Monday, Aug. 13, 1934

Navies on the Mat

Excitedly jostling each other last week, foreign correspondents in Tokyo elbowed in to their first interview with the Empire's new Premier, old-fashioned Admiral Keisuke Okada, who has put away his predecessor's swivel chair and insists on squatting on the mat-covered floor.

Quick-witted and self-possessed, Premier Okada let the newshawks peck him with impromptu questions about the issue closest to his heart as a Japanese Navy man. This issue all Japanese quarterdeckers passionately call "The 1935 Crisis." The Empire's life and honor are at stake, they insist, because in 1935 the U. S., Britain and Japan must, by treaty, hold a Naval Conference to alter or prolong the 5-5-3 ratio between their navies beyond 1936.

Pecked a newshawk: "Your Excellency, will Japan ask for naval parity or reduction by the most powerfully armed nations down to the Japanese level?"

"It is not in my mind to expect such a radical change so suddenly," flashed the Premier, and his hearers bowed forward eagerly. Did this mean that he was going to buck the Navy's demand for Japanese equality? Suavely Admiral Okada covered himself, "I repeat that it is not in my mind to expect such radical changes so suddenly but I do not favor the present ratio principle. It hurts the self-respect of nations."

Answering other questions Premier Okada took a stiffer line.

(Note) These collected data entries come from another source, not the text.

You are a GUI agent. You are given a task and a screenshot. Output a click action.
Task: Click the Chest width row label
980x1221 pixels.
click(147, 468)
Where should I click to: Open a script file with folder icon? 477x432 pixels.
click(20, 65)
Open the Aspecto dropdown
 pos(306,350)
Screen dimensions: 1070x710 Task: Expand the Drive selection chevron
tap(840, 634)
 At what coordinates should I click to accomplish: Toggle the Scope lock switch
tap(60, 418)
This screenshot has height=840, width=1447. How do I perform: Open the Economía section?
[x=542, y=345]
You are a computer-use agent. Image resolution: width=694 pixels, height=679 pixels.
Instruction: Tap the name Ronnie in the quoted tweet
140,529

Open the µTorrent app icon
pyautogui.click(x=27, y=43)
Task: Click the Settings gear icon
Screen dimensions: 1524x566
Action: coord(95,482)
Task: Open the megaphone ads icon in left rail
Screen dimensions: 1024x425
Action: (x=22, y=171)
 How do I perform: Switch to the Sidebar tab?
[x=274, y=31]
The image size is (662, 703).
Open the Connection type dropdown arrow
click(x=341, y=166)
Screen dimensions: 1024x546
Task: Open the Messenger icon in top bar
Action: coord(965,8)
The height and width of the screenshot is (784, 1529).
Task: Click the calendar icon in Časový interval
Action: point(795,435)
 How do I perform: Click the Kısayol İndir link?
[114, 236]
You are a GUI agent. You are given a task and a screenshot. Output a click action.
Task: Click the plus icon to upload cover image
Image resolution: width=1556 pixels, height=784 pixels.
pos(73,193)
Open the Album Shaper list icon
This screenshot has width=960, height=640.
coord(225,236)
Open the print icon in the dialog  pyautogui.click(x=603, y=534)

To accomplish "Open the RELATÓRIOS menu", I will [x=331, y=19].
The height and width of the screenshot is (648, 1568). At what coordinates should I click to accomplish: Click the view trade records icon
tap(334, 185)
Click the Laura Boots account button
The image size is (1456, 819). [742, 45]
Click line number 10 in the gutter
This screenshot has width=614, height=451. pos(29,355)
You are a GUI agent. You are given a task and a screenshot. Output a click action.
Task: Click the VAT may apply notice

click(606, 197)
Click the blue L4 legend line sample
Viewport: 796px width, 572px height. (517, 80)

He said that his Government is "considering" whether to abrogate the present 5-5-3 Washington Treaty in advance of the Conference. Japan, though she has" left the League of Nations, will not give up the South Sea Islands she received as "mandates" from the League, but means to keep them as integral parts of her Empire. By the time Premier Okada was through, most correspondents present were convinced that in failing to demand parity now, he was merely pulling for the present a punch which Japan will deliver as soon as she dares. But the Okada answers, when cabled to Washington, gave Secretary of the Navy Claude A. Swanson a fine chance to proclaim loudly and publicly for the Roosevelt Administration the U. S. naval policy laid down by President Hoover when he called for a 33 1/2% cut in the navies of the Great Powers.

"I am willing to have a reduction of 20%," said Secretary Swanson. "I believe in adhering to the ratios. I believe if you abandoned the ratios there is no telling where we would go in this Conference. I am willing to have a reduction of 20%, 25%, 30% or 33 1/2%, applicable to all signatories of the London Treaty in every category of war boats, but 20% is what we state now."

Asked why he had come down from Herbert Hoover's 33 1/2%, Secretary Swanson snapped, "Well, we will see if they accept 20% before we go any further."

In Tokyo the Swanson proposal was received by Premier Okada with glacial silence, but Navy officers who are his friends roasted it scorchingly in the Japanese Press. They declared that some reduction in naval armaments is desirable but that "obviously" the U.S. and Britain should make greater sacrifices than Japan. According to Asahi ("Today"), a news-organ close to the Premier. "The main [Japanese] complaint is over the Secretary of the Navy's assertion that the 5-5-3 ratio must continue, which seemingly indicates that all Japan's efforts to enlighten the United States have not made the slightest impression."